Рядом с Гефсиманскою погребальною пещерою с юго-восточной стороны ее находится другая пещера, которая состоит в исключительном владении латинян. Они называют ее «гротом агонии» (истощания), указывая, что будто здесь место последней земной молитвы нашего Спасителя, которая, как известно, была в саду Гефсиманском; сад же Гефсиманский находится далее на юг. В той же пещере они указывают место, где уснули спутники Иисуса в то время, как он «поклонь колена, моляшеся». Одним словом, из желания усвоить исключительно принадлежащему им месту одно из важнейших евангельских событий, францискане затруднились, вопреки исторической точности, соединить в нем указания на события, которые, по самому буквальному смыслу евангельского сказания, относятся к разным местам, что мы и докажем ниже. Вход в пещеру имеет железную дверь, ключ от которой находится у сторожа Гефсиманского сада. Внутри пещера эта довольно обширна и содержится в большой чистоте; стены оставлены в натуральном виде. В восточной стороне пещеры небольшой алтарь, над которым картина, изображающая «Моление о чаше», а наверху латинская надпись из Евангелия от Луки: «Быв в подвизе, прилежнее моляшеся; бысть же пот Его яко капли крове каплющия на землю» [57] .
57
Здесь кстати будет заметить, что это не единственный пример со стороны латинян перенесения преданий из одного места в другое (им принадлежащее). Так, по окончании последней войны, когда турецкое правительство подарило французскому древнюю церковь Свв. Иоакима и Анны, лжепатриарх Валерга, чая, что она будет передана ему, горячо защищал древнее предание, что именно здесь родилась Матерь Божия; когда же убедился, что французское правительство вовсе не намерено уступить эту святыню ультрамонтанам, Валерга начал доказывать, что напрасно считают эту церковь местом рождения Божией Матери, а что честь эта должна «по его изысканиям» принадлежать Сефорису.
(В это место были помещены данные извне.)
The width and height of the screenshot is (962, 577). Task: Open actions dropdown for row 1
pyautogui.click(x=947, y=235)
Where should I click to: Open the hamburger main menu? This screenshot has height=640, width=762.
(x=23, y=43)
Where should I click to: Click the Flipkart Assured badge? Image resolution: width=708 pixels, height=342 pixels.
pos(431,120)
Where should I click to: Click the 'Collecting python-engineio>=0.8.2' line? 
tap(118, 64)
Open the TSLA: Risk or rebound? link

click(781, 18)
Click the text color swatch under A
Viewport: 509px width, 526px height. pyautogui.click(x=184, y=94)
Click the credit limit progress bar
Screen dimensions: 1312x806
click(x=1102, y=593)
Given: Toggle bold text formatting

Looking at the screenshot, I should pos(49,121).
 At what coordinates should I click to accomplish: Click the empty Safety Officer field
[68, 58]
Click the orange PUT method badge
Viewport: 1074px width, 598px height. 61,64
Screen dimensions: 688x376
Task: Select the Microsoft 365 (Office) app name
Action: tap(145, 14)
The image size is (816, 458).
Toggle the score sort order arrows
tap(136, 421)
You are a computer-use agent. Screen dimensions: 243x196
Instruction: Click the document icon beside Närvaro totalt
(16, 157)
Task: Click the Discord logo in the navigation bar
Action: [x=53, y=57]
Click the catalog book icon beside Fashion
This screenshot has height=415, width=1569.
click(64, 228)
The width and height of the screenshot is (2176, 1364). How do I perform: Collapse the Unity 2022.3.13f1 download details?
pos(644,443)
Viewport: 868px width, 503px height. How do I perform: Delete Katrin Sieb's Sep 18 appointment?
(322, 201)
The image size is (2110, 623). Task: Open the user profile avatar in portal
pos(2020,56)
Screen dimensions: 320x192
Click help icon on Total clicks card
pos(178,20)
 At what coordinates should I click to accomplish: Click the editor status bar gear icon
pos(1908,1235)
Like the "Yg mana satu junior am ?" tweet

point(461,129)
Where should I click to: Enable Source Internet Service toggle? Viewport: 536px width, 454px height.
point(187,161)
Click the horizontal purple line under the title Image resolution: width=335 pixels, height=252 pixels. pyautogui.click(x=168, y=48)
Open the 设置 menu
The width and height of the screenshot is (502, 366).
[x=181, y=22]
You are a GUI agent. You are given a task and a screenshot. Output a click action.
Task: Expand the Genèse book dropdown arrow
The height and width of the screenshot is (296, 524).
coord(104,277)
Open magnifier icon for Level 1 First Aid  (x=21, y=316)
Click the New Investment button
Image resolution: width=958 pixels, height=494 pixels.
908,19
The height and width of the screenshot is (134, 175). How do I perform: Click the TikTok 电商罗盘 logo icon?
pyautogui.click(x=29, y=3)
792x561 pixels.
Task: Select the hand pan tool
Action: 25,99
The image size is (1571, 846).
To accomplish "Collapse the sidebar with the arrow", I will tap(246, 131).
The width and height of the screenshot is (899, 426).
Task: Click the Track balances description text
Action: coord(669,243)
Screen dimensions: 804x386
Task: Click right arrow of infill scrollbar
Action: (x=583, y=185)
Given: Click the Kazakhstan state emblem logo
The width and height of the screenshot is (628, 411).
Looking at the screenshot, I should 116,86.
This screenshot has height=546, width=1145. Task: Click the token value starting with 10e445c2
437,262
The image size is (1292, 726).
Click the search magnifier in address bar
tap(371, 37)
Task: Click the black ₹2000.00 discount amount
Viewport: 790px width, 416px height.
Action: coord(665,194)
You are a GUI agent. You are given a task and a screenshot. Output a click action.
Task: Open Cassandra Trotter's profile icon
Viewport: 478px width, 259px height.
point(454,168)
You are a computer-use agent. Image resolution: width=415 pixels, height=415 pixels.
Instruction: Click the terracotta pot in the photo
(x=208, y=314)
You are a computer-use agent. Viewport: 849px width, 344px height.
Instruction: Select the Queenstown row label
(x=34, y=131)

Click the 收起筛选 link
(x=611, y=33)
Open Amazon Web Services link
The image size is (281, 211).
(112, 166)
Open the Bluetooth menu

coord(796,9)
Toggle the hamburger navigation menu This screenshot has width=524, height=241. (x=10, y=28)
Но православное предание, издревле существующее, называя эту пещеру местом, где оставались апостолы в то время, когда Иисус, «поем Петра и оба сына Заведеова», пошел помолиться уединенно, – указывает «место моления о чаше» далее от нее «на вержение камене», а именно противу юго-восточного угла ограды так называемого «Гефсиманского сада», под которым ныне разумеется небольшой участок земли, где растут восемь старинных маслин, купленный латинами и с 1848 года обнесенный четырехугольною стеною. Назначаемое же православным преданием место «моления о чаше» до 1848 года не принадлежало никому исключительно и осталось вне ограды, сделанной в этом году латинами, именно потому, что высокое значение, издревле усвояемое сему месту, и общая известность его в Иерусалиме не позволяли православным уступить оное в исключительное владение латинян, хотя они этого и домогались.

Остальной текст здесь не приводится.